I didn’t have a traditional pre-wedding bachelorette party. With my friends scattered around the world, it would have been impractical and expensive for everyone. But a year later, I got the kind of celebration I never knew I would need. It gave my husband the chance to spend solo time with his family and friends as well. We reunited refreshed, grateful and ready to continue growing together.
And it got me thinking: Maybe bachelor(ette) parties are due for an update. Relationships have evolved, people choosing to marry are doing so later and sometimes after longer periods living together, and the increase in global travel and remote work means that for a growing number of people, friendships span the globe. Rather than a night of debauchery marking the transition from single to married, what if we planned to celebrate a year later instead? A postponed gathering eliminates the stress of a traditional pre-wedding party. It gives you, your spouse and your friends something to look forward to. And it’s a chance to reflect and reconnect before diving into year two.

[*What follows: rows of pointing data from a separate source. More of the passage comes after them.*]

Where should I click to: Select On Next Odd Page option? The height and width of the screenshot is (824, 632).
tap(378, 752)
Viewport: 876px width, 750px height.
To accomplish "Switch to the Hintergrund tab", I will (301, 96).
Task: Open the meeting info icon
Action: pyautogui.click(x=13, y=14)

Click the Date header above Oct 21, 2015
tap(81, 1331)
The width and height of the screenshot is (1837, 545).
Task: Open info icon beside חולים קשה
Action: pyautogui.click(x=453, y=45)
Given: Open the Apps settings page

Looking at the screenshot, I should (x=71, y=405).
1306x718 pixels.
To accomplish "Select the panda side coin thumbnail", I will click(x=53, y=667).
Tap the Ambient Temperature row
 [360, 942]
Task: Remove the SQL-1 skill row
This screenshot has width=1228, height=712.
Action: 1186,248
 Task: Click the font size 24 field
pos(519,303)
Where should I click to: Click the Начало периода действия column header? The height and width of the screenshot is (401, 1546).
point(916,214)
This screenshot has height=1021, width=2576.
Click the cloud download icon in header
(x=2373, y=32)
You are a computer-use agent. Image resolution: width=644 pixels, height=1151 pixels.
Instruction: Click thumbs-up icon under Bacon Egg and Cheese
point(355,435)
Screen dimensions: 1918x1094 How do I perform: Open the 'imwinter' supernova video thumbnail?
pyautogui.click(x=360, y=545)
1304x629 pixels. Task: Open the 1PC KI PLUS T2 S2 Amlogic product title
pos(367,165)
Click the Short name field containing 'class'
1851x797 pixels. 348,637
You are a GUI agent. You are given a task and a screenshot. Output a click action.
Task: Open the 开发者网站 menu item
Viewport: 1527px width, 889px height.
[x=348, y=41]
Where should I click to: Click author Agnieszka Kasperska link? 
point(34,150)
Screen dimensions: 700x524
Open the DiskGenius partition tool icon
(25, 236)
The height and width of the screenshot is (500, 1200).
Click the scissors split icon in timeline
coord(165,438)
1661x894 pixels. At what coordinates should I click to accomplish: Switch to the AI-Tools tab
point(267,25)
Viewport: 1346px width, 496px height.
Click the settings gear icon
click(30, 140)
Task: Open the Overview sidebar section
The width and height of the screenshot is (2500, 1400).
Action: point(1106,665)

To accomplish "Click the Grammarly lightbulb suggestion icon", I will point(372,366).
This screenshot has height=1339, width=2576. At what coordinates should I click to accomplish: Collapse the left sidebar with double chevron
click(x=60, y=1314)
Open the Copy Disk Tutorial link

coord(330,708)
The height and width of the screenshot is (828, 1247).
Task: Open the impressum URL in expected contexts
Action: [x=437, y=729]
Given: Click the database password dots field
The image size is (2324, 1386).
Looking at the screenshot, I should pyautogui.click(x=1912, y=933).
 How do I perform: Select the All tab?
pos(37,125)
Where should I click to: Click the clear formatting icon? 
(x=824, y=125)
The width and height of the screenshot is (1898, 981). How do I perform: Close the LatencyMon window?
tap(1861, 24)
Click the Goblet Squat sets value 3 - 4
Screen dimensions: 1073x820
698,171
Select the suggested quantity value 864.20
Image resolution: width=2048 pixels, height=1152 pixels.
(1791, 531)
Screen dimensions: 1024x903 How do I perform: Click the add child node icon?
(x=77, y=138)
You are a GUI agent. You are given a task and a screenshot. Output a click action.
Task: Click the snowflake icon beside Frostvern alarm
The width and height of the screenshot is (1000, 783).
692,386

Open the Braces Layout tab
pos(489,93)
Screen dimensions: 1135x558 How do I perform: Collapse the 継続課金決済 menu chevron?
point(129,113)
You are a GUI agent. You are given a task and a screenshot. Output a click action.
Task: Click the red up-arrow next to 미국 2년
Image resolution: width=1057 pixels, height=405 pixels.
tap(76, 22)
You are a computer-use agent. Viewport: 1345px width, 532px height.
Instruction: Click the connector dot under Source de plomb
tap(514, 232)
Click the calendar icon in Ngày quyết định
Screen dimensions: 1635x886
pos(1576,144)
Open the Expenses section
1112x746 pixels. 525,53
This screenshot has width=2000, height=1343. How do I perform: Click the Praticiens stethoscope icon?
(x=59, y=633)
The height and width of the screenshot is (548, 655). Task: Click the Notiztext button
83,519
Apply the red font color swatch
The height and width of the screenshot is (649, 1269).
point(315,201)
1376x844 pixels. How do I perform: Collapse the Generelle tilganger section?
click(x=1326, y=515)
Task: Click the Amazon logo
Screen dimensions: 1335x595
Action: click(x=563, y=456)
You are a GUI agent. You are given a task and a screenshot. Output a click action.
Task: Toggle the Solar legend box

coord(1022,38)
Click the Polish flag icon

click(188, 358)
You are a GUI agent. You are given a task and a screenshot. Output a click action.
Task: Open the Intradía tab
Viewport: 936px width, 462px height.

“It's truly a win for all parties involved,” writes Rachel Wright, a marriage and family therapist and co-founder of the Wright Wellness Center, via email. “You've hopefully recovered financially, emotionally, mentally and physically from the wedding planning and wedding process (and so have your friends), and you've had a year with your partner. Alone time is healthy in a relationship. And you get a guaranteed girls trip a year into your marriage.”
Her husband and co-founder of Wright Wellness Center, Kyle Wright, agrees and adds that the traditional bachelor party felt like “something I was supposed to do, rather than something I really wanted to do.”
In the weeks leading up to our wedding last year, my husband and I discussed what our life would look like together, where we would live, our personal and shared goals, and whether we wanted children. But, however naively, we didn’t realize at the time just how much merging our two already full lives would challenge our individual needs and identities.
Deliberately setting a later date for bachelor and bachelorette parties could open up a conversation about self-care and identity long before getting hitched. Now, we just need a new name for them.